» **PROBLEM**: In the records, rewrite the stretch from the line that contains "You are a GUI" through the line that contains "point(1282,33)", substituting "icon" for "avatar" and leaving all else unchanged. Return only those lines, without the pictures.

» **TASK DATA**:
....

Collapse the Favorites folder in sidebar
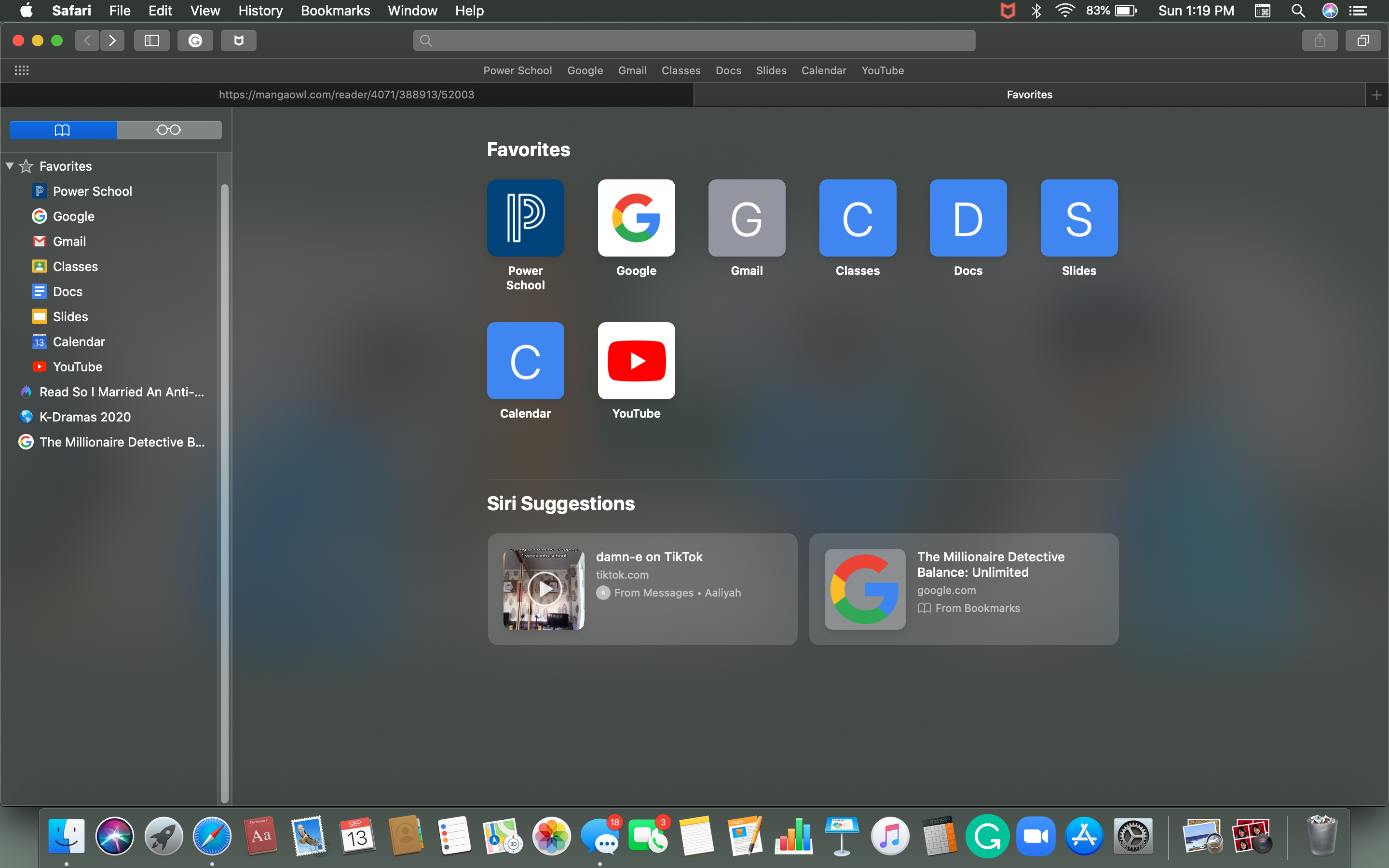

....

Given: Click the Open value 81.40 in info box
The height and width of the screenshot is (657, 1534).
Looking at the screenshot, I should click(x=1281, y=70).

....

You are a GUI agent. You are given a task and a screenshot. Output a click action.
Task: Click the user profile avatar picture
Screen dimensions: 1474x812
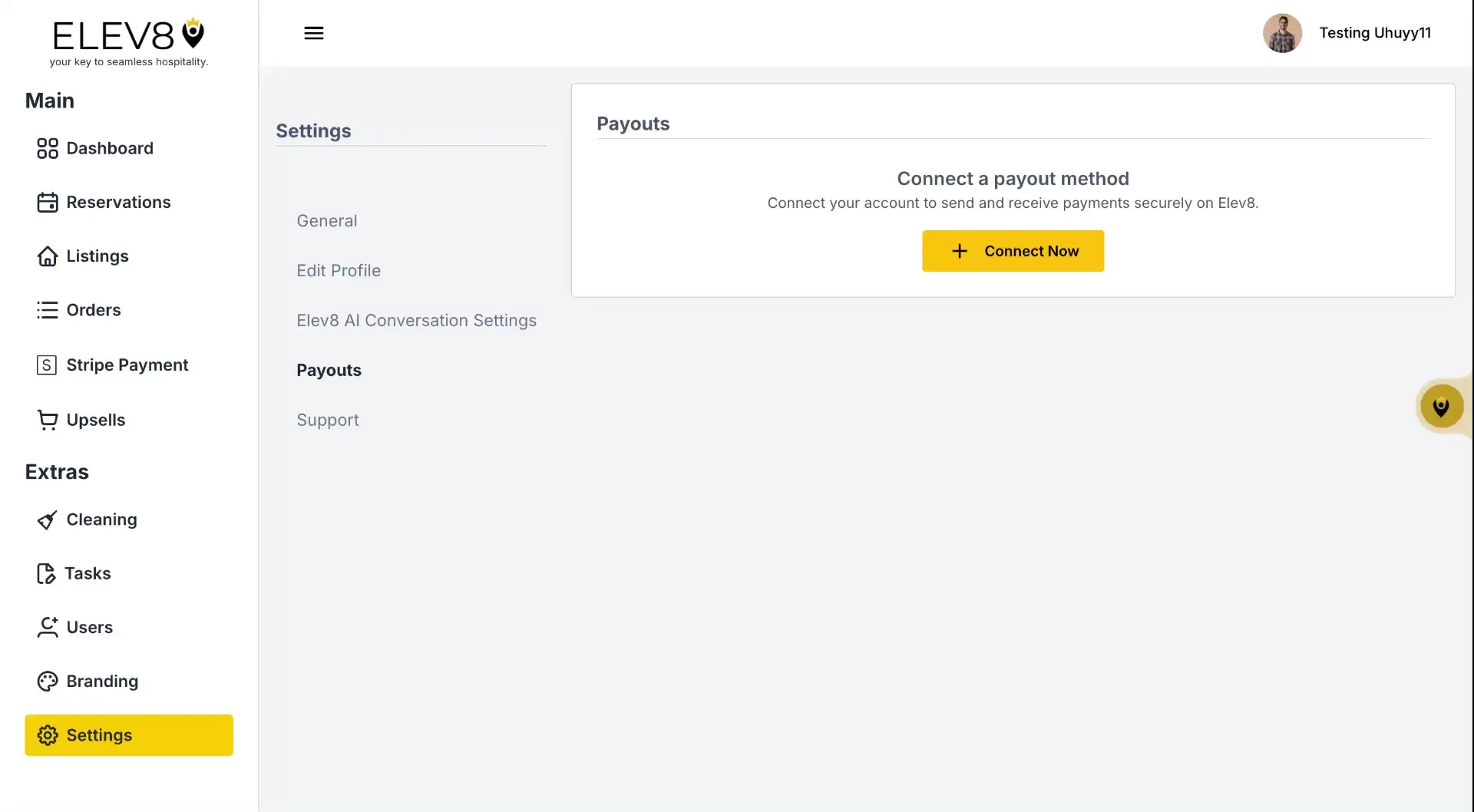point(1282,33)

....

» **SOLUTION TO THIS PROBLEM**:
You are a GUI agent. You are given a task and a screenshot. Output a click action.
Task: Click the user profile icon picture
Screen dimensions: 1474x812
point(1282,33)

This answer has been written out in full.